NHL Lockout seems almost certain



The contract with the players' association expires on Wednesday.
ASSOCIATED PRESS
After failing to make any progress toward a new collective bargaining agreement, the NHL owners and players agreed on one point: A lockout seems inevitable.
The players' association made its first proposal to the owners in nearly a year Thursday, but it only seemed to seal the fate that a lockout will be imposed on Wednesday when the current deal expires.
Ted Saskin, the NHLPA's senior director, said commissioner Gary Bettman concluded the meeting Thursday by saying, "We weren't even talking the same language."
The NHLPA presented a modified plan during the negotiating session Thursday that it first floated last summer and formally offered on Oct. 1, 2003.

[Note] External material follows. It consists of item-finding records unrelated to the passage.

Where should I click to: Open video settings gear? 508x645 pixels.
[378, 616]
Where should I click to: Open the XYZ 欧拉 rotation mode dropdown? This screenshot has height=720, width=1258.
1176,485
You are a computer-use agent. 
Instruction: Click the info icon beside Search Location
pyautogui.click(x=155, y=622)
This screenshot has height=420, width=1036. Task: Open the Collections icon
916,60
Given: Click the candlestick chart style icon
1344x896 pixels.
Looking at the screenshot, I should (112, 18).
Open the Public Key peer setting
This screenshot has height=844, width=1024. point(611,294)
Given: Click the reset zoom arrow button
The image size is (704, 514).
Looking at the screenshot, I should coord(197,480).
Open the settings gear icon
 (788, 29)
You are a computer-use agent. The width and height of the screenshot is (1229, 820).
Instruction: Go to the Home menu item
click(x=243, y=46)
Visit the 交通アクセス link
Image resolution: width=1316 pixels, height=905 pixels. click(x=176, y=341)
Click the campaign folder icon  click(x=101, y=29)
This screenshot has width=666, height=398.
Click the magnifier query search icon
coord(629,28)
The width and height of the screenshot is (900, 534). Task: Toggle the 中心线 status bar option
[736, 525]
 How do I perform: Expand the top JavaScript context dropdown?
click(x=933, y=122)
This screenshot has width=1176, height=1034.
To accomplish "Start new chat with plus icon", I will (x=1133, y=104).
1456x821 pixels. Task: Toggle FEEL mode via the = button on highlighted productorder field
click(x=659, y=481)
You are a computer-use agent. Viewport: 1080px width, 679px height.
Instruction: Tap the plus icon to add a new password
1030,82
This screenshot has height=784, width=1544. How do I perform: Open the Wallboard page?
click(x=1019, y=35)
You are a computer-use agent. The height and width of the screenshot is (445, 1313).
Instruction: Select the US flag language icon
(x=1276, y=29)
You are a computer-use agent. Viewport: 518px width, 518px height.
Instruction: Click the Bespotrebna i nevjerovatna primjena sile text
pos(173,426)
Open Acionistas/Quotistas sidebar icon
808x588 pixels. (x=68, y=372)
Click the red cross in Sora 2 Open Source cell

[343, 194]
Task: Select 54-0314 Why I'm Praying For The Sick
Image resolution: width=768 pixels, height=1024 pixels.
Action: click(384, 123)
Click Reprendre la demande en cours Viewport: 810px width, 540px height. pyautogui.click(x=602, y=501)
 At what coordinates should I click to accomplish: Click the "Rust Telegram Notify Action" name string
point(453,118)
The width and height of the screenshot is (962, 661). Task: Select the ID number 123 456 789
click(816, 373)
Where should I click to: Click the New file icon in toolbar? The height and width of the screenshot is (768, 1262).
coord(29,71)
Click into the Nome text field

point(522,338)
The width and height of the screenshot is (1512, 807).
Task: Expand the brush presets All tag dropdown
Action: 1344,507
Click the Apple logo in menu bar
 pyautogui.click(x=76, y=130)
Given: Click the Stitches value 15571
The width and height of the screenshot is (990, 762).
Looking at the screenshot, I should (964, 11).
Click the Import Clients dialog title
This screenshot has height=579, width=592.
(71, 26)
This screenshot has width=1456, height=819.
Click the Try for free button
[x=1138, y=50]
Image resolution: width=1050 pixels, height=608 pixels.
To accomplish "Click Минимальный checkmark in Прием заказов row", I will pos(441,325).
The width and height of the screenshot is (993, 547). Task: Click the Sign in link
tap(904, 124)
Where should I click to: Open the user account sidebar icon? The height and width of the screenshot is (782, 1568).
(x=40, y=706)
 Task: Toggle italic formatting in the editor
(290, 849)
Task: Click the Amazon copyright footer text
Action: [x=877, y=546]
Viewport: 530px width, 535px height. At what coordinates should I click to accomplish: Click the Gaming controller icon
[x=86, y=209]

It included a luxury-tax system, a change in the entry-level structure, a plan for revenue sharing, and a 5-percent rollback on current player contracts.
It all fell on deaf ears.
Step backwards
"We spent four hours, and after waiting 15 months, not only didn't we get a proposal that was not really different, but it was a step backward," said Bill Daly, the NHL's chief legal officer.
A step that can't be afforded if the NHL season is going to start on time. No new talks were scheduled.
The point of contention between the sides seems simple. The players claim that Bettman will not agree to a deal that doesn't include a salary cap.
The players are steadfast that they will discuss any structure other than a salary cap to cut the percentage of revenues that are paid out in salaries.
"At some point the owners need to understand the players will never accept a salary cap or any system arbitrarily linking payroll to league revenues," said Vancouver center Trevor Linden, the president of the players' executive committee. "Our proposal was the best chance we saw to save the hockey season."
Union's proposal
Saskin said the contract rollbacks will create $100 million in savings. The luxury tax framework would target the spending of specific teams, and the proposed revenue-sharing system -- that differed from the players' association initial proposal -- was more closely aligned to recent NHL offers, the union said.
Players said the offered changes to the entry level system would generate $60 million in savings to clubs. But Daly countered that the proposal was merely "window dressing" and didn't address problems facing all 30 teams.
Saskin said owners want the lockout because that is the only way they have a chance of getting a salary cap.